DATA IN THIS EXERCISE:
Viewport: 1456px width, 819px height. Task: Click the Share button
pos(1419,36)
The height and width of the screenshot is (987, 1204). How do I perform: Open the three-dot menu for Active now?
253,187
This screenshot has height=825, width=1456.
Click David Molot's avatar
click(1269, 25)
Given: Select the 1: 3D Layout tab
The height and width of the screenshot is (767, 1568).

WORK TO COMPLETE:
Every entry should be output exactly as written, please.

WRITTEN ANSWER:
Viewport: 1456px width, 819px height. Task: Click the Share button
pos(1419,36)
The height and width of the screenshot is (987, 1204). How do I perform: Open the three-dot menu for Active now?
253,187
This screenshot has height=825, width=1456.
Click David Molot's avatar
click(1269, 25)
Given: Select the 1: 3D Layout tab
The height and width of the screenshot is (767, 1568).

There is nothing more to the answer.